Author's Note: Dialogue in this chapter will refer to certain events of the "Fresh Blood" story arc which ran through Robin #132, Batgirl #58, Robin #133, and Batgirl #59, in that order, immediately after the big "War Games" crossover event which had consumed three months' worth of various Batman-related titles in 2004. For the purposes of this story, I assume "Fresh Blood" happened exactly the way it was depicted in the comics—unlike the Post-Infinite Crisis stuff that I've been cheerfully mocking in this serial. If you haven't read "Fresh Blood," prepare for spoilers.
By the way: I'm working on the theory that Cassandra Cain thinks of herself as "Cassandra," but Tim usually thinks of her as "Cassie" for some reason. At any rate, that's what Tim called her in the OYL stories by Beechen that "inspired" this story, so I took that as a baseline.
Chapter Seven: Let's Talk About Feelings
All the way to the Tower, Tim had been imagining things Cassie might want to hash out with him in absolute privacy.
Tim, I'm in love with somebody else, but I will always think of you as a brother.
Tim, you're just not my type, but I know a really neat girl you ought to meet.
Tim, I think I'm pregnant. I need some help dealing with it.
He'd already been through all that with Stephanie Brown a couple of years ago, courtesy of some jerk who'd seduced her and then dumped her, but with his luck it wouldn't be so surprising to have it happen all over again with another female friend. Good old Tim Drake, always there with a shoulder for a girl to cry on . . .
Tim, I don't think I can really respect a guy I can beat up ten times out of ten, even with one hand tied behind my back.
No, he didn't think that was it. He'd probably had it right the first time: She wanted to give him the "you're just like a brother to me" speech. He was tough; he could handle it.
As luck would have it, as Tim and Cassie approached an elevator in the lobby of the Tower, a uniformed security guard had just stepped in. Seeing them coming, he held the door open until they had joined him. Tim saw the guard had already punched for the fifth floor, where the main security center was. Tim waved his own security card at a scanner next to the controls and then punched the button for the top floor.
Tim didn't recognize this guard—probably hired within the past year—but the man obviously knew his face, or else he would have been asking just why two teenagers were heading to the top on a day when nearly everybody was home for the weekend. Instead, the man evidently preferred not to rock the boat by pestering someone with unlimited access about his reasons for utilizing it just now.
In fact, if the guard even thought there was anything the least bit peculiar about one of Bruce Wayne's adopted sons and a very attractive Asian girl—neither of whom had regular jobs here—apparently wanting to spend time in the big man's office suite on a Saturday morning, then he was doing a superb job of keeping his doubts discreetly hidden. It occurred to Tim that what was concealed from him might not be concealed from Cassie, but he wasn't about to ask her for a rundown; it wouldn't be fair to the poor man.

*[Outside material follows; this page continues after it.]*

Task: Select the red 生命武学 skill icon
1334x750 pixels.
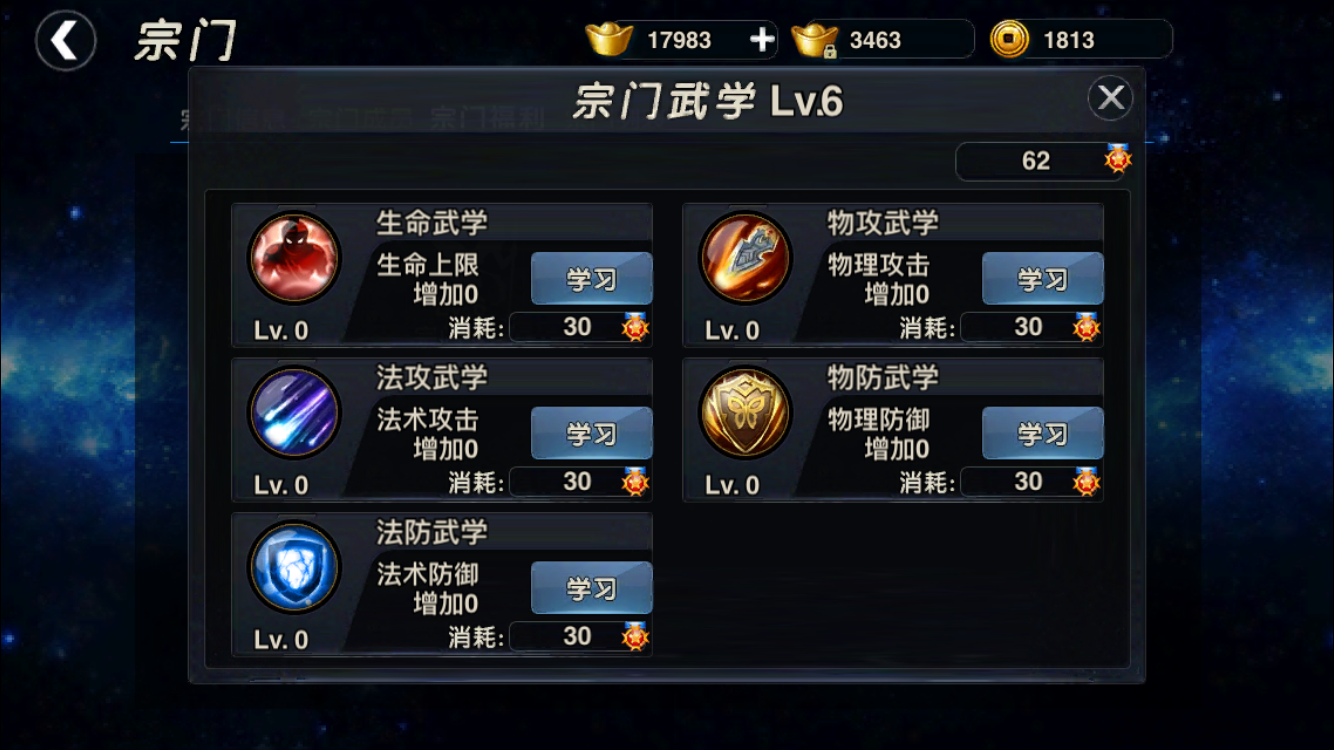Action: [294, 258]
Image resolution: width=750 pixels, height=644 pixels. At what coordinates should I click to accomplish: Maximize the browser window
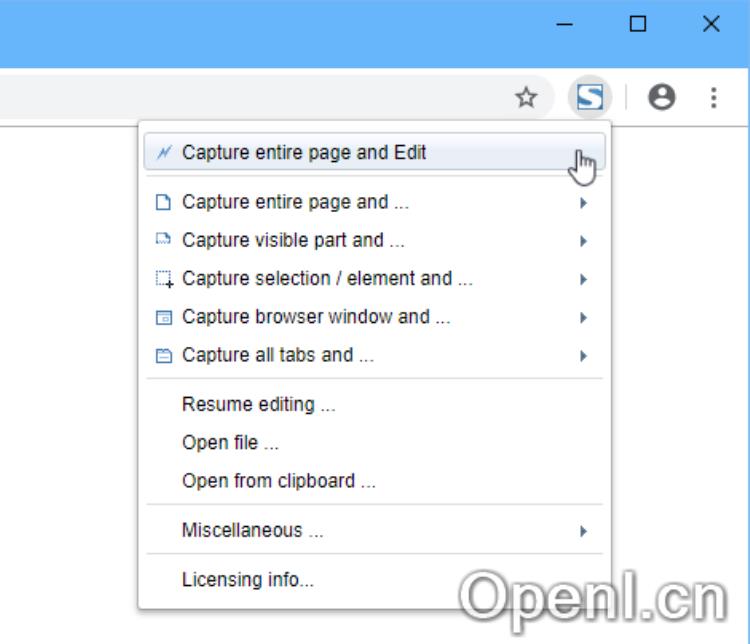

If Cassie ever ran short of money, though, she could always clean up in a poker tournament. The only way anyone would ever bluff her with a busted flush would be if she chose to let him get away with it just so he'd think it was possible to fool her occasionally . . .
The guard got off on the fifth floor, saying politely, "Have a nice day," and that was all the conversation they'd had with him.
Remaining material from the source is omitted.